Lesson 23: Legal Responsibilities and Business Strategies Flashcards
What structures do for-profit businesses typically operate under?
- sole proprietorship
- partnership
- corporation
What is a sole proprietorship?
It is a business owned and operated by one person.
How does a sole proprietorship exsist?
As long as the owner operates the business and profits from the business belong to the owner.
In a sole proprietorship, there is no ________ ____ that shields the actions of the business from the personal responsibility of the owner.
corporate veil
When an owner of a sole proprietorship conducts business under a different company name, does the personal responsilibty of them (being the owner) still reside on them?
Yes
What are the cons of a sole proprietorship PT business?
- no corporate veil to protect you from personal responsibility/fees
- incoming revenue can be decreased if you take time off
- if any lawsuit should occur, the financial loss is far greater and can cause you to sell assets
What is the definition of a partnership business?
When two or more people agree to operate a business, share profits/losses.
Partnerships can be created without filing paperwork, why should you file these documents though?
Any partnership should have legal documents to establish the rules of operation that outlines the structure of authority, partners’ rights, expected performance/contributions from each party, buy-out clauses, income distribution and responsibility for debts.
It basically protects each partner’s finances and job.
What should be included in a partnership rules of operation legal document?
It should outline and clearly define:
- structure for authority
- partners’ rights
- buy-out clauses
- income distribution
- expected performance and contributions from each partner
- responsibility for debts
In extreme cases, the lack of a partnership agreement can result in what?
The courts requiring the business to be dissolved to settle financial disputes
Partnership paperwork should be designed to address any eventuality, what is an example of one?
Potential death or incapacity of one of the partners.
What is a general partnership?
The joining or 2 or more individuals to own and operate a business.
Why will most attorneys advise against a 50-50 partnership split?
Because this can result in a stalemate because neither partner can institute policy without the other’s permission as business decisions must be approved by a majority of 50.1%.
Why can a disproportionate ownership in a partnership cause issues?
Because the minority partner ultimately cannot make decisions without permission from the other and may not want to invest as much as they get less profit/income.
What is the difference between an express partnership and an implied partnership?
An express partnership is created and recognized by a contract whereas an implied partnership is created and recognized by the judicial system without a contract necessarily.
What is an implied partnership?
One that is created and recognized through the judicial system as the individuals act as partners but don’t necessarily have a binding contract.
Such as opening a business bank account together or co-signing a loan.
What is an express partnership?
One that is created and recognized by the parties signing a contract.
In some cases, minority partners may be personally liable for a greater share of the companies’ liabilities than their % of ownership - why?
If their partner files for bankruptcy, the minority partner may be required to cover the financial obligation of the insolvent general partner even if they own 45%.
Why do some partnerships involve limited patners?
Limited partners are only liable for their direct financial contribution so this protects the partner from covering financial obligations should their partner pull out.
What do limited partners not gain in a partnership?
Any formal managerial input regarding the operations of the business.
Why has it proven to have issues in a partnership where one partner is the ‘hands on’ person and the other is the ‘office/admin’ person?
Because it creates problems where one partner maybe doesn’t fully value/appreciate the other partner’s input/work.
When/why does a partnership end?
When a partner dies, becomes bankrupt, the other partner engages in any illegal activity or if the court rules a partner as being medically incapacitated.
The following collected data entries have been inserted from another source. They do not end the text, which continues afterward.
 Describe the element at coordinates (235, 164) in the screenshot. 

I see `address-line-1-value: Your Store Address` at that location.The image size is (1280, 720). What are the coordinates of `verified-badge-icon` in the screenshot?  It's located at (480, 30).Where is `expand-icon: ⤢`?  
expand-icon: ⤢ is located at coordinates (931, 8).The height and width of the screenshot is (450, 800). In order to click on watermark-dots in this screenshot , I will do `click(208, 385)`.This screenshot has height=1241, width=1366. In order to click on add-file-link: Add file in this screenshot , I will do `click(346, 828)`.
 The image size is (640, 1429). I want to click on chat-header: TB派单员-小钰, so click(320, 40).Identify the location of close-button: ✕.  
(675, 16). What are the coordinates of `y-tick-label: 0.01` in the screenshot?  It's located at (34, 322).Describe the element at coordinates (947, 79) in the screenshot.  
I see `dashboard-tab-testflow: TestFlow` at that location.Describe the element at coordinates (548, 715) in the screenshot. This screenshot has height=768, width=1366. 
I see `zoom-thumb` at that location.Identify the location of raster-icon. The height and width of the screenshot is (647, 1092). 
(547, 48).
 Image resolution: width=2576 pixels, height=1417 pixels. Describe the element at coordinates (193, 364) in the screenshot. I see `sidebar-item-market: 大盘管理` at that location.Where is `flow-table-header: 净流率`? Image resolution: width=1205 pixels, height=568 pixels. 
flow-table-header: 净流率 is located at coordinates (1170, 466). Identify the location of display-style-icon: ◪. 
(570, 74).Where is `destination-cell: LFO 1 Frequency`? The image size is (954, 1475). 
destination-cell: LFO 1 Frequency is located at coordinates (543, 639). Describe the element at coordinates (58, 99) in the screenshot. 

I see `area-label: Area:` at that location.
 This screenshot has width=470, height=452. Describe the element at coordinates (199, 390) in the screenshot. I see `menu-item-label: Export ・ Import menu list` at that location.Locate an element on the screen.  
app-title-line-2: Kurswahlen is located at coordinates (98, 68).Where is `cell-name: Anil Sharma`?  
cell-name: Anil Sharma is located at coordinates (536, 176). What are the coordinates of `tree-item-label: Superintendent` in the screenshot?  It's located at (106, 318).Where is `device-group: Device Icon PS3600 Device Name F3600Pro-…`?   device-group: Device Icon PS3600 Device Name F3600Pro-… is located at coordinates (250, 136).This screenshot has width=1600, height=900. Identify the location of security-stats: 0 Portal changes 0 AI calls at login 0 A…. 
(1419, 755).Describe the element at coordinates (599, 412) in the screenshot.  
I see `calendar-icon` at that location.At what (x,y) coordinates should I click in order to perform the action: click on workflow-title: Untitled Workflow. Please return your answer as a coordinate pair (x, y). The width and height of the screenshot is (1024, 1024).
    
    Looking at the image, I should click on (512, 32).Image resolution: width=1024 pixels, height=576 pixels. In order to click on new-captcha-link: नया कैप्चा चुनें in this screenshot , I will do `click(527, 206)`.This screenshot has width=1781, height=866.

It can also occur when the company is not making money and all parties wish to dissolve the partnership.
If a business is not making any money, what could happen for the partnership?
The partnership is dissolved unless one or more partners have different opinions on the financial future of the company.
A resolution must be met between all parties - these may include court intervention to determine dissolving of the partnership or compensation for one’s exit.
What is flow-through taxation?
When financial profits and losses flow from the business directly to the investors. The business does not pay any taxes, rather, the profits are taxed on the investors’ individual tax return and losses can be used by investors to offset other personal income.